Among the lines below, keep only those from the one containing "You are a computer-use" through the one containing "Maximize the console", and reproduce them exactly.

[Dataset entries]
>>>
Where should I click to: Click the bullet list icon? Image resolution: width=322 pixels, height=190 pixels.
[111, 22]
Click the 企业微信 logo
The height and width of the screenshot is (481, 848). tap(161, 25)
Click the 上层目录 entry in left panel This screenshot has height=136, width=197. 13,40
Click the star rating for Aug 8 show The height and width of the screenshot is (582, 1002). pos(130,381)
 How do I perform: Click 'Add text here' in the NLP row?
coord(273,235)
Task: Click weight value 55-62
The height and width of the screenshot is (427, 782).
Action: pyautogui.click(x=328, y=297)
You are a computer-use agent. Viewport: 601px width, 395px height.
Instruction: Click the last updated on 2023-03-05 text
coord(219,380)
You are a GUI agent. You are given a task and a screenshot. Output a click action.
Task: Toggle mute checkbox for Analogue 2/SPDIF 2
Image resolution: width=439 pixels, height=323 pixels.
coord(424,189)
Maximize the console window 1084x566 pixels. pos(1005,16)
<<<
>>>
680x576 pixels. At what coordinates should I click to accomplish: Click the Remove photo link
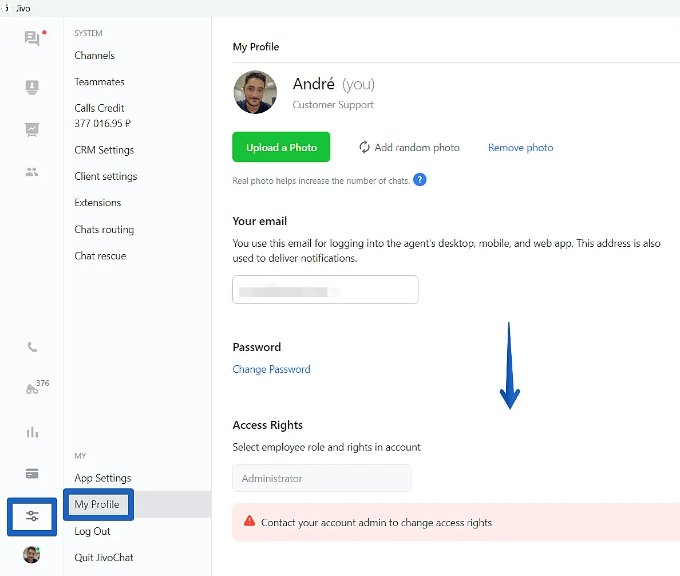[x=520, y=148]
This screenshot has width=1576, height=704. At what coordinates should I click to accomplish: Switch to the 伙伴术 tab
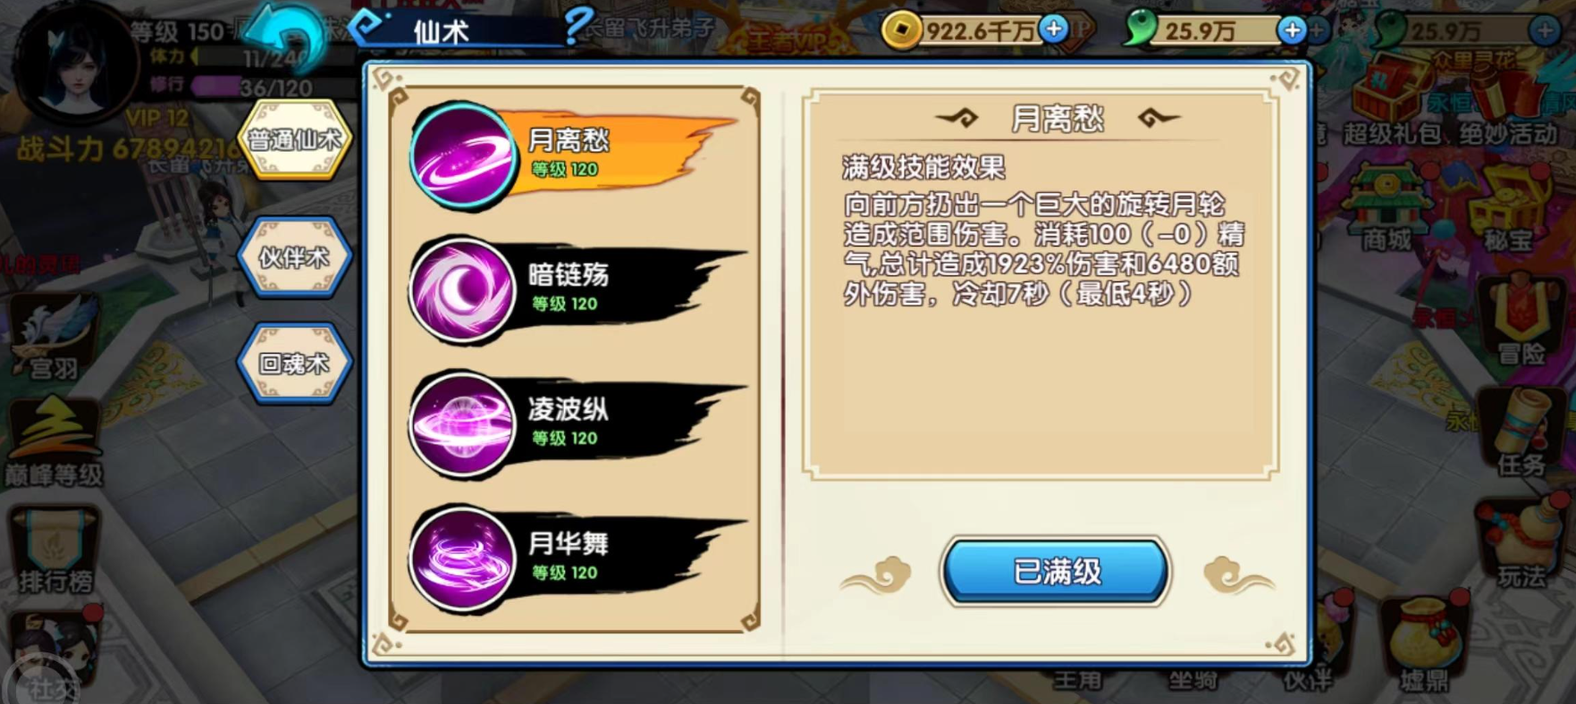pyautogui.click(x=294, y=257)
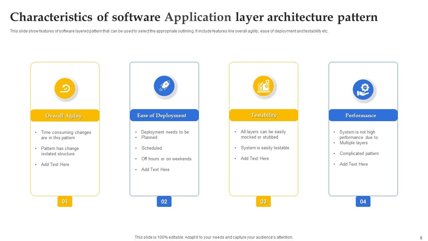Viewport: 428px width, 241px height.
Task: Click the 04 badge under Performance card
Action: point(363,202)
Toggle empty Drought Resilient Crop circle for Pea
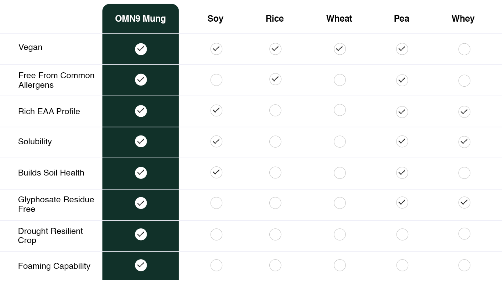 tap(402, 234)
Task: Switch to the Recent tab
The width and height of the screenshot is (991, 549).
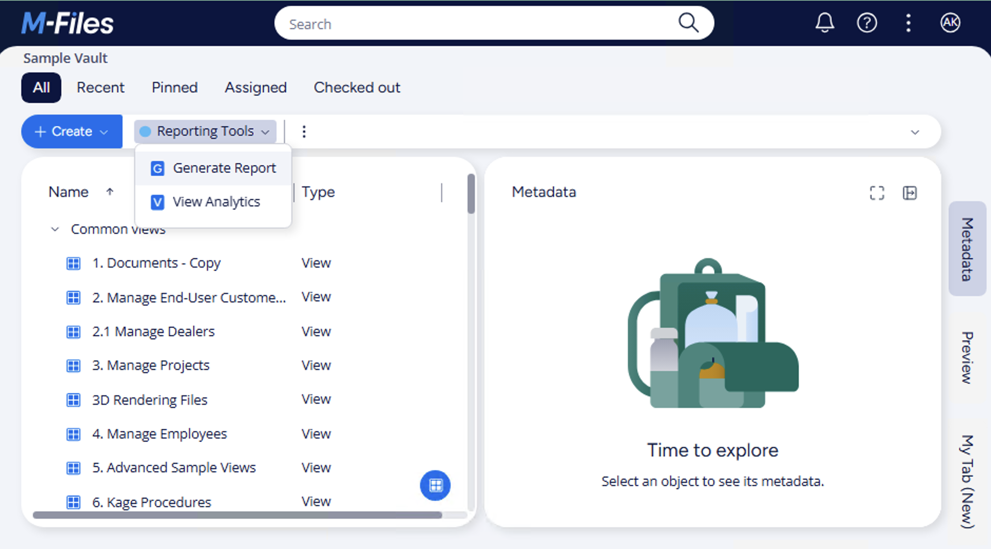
<<<
RESULT:
You are a computer-use agent. Viewport: 601px width, 395px height.
Instruction: Click the last updated on 2023-03-05 text
coord(219,380)
You are a GUI agent. You are given a task and a screenshot. Output a click action.
Task: Toggle mute checkbox for Analogue 2/SPDIF 2
Image resolution: width=439 pixels, height=323 pixels.
coord(424,189)
Maximize the console window 1084x566 pixels. pos(1005,16)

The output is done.